Obama’s Family Loss

When I first heard of of the passing of Madelyn Dunham, 86, grandmother of Barack Obama, my reaction was like that of my friends: “Oh no. How tragic she missed this by just a few hours: the likely culmination of an historic journey to the Presidential nomination by her own flesh and blood.”

This morning’s press pays far more attention to the races in the swing states – the weather there and the usual political speculation on Election Day – than to her death.

But then I thought about her grandson’s reaction.

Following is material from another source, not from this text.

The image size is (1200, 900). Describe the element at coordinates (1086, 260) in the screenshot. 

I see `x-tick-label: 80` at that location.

Yesterday Obama said simply “she has gone home.” He had visited Mrs. Dunham at in Hawaii last month, knowing she might not see him through on his likely journey to the Presidential nomination tonight.

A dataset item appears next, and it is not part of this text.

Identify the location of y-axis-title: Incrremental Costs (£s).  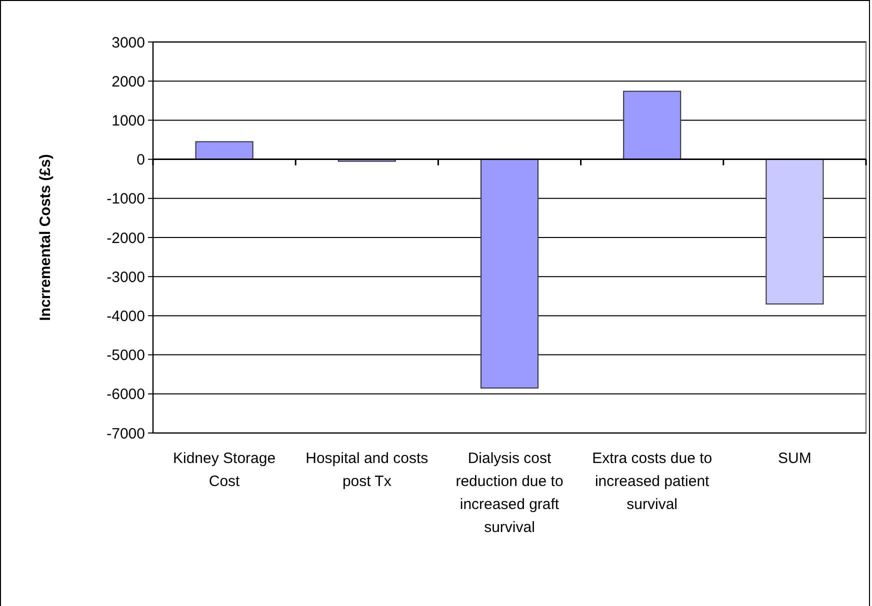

His words reminded me of how I felt during own grandmother’s death this time last year.

She’d been sick in England; I was in New York; we were very close. But she was ready to go. And she made it very clear she didn’t want me blubbing by her bedside as she left this earth.

“Don’t come and see me darling” she told me over the phone. “You’ve got children, a job…you’ve already given me the greatest gift, just by being you. What I need for you now is to go on and live your life to the full. I absolutely insist you do not come.”

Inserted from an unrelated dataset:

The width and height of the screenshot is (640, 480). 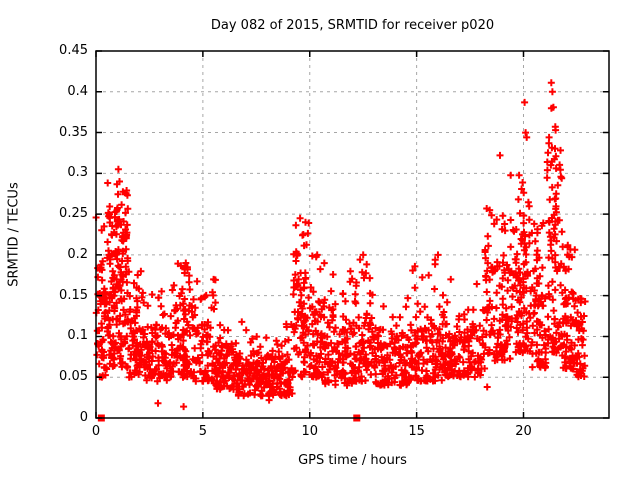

Such was her determination that I never visited the death bed. But I was ok with that. I’d seen her a month or so before – so my last memories of her as fragile but still beautiful and in full command of her faculties. She was the sharpest nonagenarian I’ve ever known.

Thus, I’d said goodbye to my grandmother in a way we both understood – and I suspect that’s what happened last month when Obama visited his grandmother for a day. And that’s why he went ahead with a rally in Florida, yesterday morning, having just learned of her death.

I speculate, of course, but if Madelyn Dunham is the kind of “unsung hero” Obama speaks of, then like my grandmother, a woman of quiet decency who did not seek the limelight, she didn’t need to linger on to watch the grand finale of her son’s journey. She knew enough of her grandson’s character to know that however things turn out – he’d make her proud – and that he’d be all right without her.